What is asked:
1. According to the essay on bumps in the road below, how old is the golf cart?
2. Carry the essay on bumps in the road below forward from its final sentence.

Passage given:
------------------------

Countless members of the masses occupying this planet would fiercely debate the far-out notion that life is all smooth-sailing and nothing but a stress-free joy ride full of only walking-through-a-beautiful-meadow bliss.
We want a few bumps in the road anyway, don’t we? When we hit those bumps a little faster than maybe we planned to, as we deal with the damage in the aftermath, that’s when we learn to overcome challenges, that’s when we build character. At least that's what my wife and I have told our two sons over the years after numerous hockey game defeats.
Plus, doesn’t endless smoothness eventually add up to mundane, even dull? Bumps in the road shake things up, and sometimes when the chips fall where they may afterward, things are different, and sometimes different is better. We wouldn't want to be like Spongebob Squarepants in that one episode when he tries to become "normal" and in the process not only sacrifices his wacky personality, but actually takes on a smooth-around-the-edges, un-square-like physical appearance, would we?
But, sometimes, we want a smooth ride. We don’t want our bones jarred and our brains tossed around inside our skulls when life’s speed bumps sneak up on us and maybe we’re moving a little too fast. Even if it costs us a little money, in the end maybe we do prefer that flat, groomed pathway in life more often than not.
OK, enough with all the life-sized metaphors and philosophal prose. When you have a golf cart that’s more than two decades old, it’s going to provide you a pretty bumpy ride. When you have a bike that’s around 20 years old, and you purchased it in used condition in the first place, it’s going to squeak a little bit, creek a little bit, and you’re going to feel the bumps along the path when the aged tires roll over them. The ensuing discomfort caused by said bumps is only magnified when the design of the bike's seat is pictured next to "punishment...cruel and unusual" in the dictionary.
But, hey, the cart was a great deal. It runs great. And that bike? It’s a Trek mountain bike, and no one will argue the notion that Trek makes a pretty decent bike.

------------------------

[Saved entries]
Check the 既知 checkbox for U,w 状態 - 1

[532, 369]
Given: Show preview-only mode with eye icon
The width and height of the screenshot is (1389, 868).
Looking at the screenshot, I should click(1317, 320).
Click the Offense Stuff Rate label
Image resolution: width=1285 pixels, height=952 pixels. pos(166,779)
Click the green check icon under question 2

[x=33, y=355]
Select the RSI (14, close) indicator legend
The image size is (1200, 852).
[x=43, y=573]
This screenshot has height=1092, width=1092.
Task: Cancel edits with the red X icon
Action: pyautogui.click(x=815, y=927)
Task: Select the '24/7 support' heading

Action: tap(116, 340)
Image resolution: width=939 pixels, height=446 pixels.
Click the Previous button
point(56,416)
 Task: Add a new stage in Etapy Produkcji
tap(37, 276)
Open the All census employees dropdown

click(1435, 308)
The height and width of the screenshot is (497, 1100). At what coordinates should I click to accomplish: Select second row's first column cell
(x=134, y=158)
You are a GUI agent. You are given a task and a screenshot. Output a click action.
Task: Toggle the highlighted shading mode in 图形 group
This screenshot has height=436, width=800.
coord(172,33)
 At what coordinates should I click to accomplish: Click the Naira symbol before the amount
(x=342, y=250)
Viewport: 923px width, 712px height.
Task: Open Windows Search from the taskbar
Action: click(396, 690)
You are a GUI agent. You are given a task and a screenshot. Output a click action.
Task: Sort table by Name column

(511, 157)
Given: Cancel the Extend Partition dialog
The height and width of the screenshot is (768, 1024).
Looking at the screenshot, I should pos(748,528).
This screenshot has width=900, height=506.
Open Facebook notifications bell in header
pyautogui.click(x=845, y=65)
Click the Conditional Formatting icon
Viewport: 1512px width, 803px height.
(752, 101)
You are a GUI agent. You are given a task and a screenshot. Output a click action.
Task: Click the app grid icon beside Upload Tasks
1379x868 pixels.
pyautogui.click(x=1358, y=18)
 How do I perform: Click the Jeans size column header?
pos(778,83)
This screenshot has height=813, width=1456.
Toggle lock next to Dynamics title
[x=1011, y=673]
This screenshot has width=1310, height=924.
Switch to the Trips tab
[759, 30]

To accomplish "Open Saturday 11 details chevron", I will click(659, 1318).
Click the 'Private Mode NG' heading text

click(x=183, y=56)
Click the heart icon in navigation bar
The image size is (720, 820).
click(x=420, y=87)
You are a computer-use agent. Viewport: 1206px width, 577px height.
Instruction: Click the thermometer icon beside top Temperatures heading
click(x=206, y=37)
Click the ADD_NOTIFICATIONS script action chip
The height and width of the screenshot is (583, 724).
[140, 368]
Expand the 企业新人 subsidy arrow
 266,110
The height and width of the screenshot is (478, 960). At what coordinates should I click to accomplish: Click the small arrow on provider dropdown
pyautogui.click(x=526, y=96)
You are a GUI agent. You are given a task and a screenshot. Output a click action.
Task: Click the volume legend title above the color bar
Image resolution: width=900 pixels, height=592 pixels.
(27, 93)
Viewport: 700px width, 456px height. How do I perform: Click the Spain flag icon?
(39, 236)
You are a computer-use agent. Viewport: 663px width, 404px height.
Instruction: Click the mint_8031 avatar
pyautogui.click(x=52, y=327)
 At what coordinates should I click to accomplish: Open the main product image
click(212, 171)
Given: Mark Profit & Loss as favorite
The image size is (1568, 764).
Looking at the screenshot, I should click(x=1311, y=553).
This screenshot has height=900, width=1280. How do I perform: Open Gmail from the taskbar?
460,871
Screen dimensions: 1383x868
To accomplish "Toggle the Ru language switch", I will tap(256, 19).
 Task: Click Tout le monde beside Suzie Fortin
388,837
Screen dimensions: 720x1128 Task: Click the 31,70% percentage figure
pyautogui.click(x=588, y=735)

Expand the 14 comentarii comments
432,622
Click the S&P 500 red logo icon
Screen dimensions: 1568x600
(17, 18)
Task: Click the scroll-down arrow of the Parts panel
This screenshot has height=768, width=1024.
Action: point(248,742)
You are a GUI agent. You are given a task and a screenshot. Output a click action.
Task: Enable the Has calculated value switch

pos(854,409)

------------------------

Written answers:
1. It is more than two decades old.

2.
Pretty much every time I golf at Minakwa in Crookston or the Sand Hill River Golf Course in Fertile, our old cart "Linda" is providing the transportation. But one recent Friday afternoon, I snatched up our oldest son for an impromptu father-son golf outing in Fertile and didn't feel like strapping the old Yamaha on the trailer. The Fertile course had recently purchased a new fleet of carts, and I'll admit that I found the carts’ pretty silver color intriguing, even enticing, and I had wanted to take one for a spin for several weeks.
Page 2 of 2 - So we rented one, and during our round of golf, we were floating on air. We played well, but it was the smooth ride that had us giggling like little girls. Who knew carts had shock absorbers that actually absorb shock? I haven't looked at Linda the same since.
Then, the other day, while scanning our garage that's full of several bikes for our whole family, about half of them laid-up for various mechanical reasons or other wear and tear, my wife and sons ventured out and came out with a new bike. It belongs to no one in particular, my wife and I stressed; instead, it's the "family" bike to be ridden by whomever happens to need it when it happens to be available in the garage.
My wife and I took a spin the other evening, and in her typical fashion, she insisted on riding my old Trek so I could test out the new Trek. Suffice it to say, we ended up riding around eight miles because it was just about the slickest, smoothest-riding bike I've ever had the pleasure of sitting on. (Although, yes, the seat has about as much cushion as a piece of burnt toast.)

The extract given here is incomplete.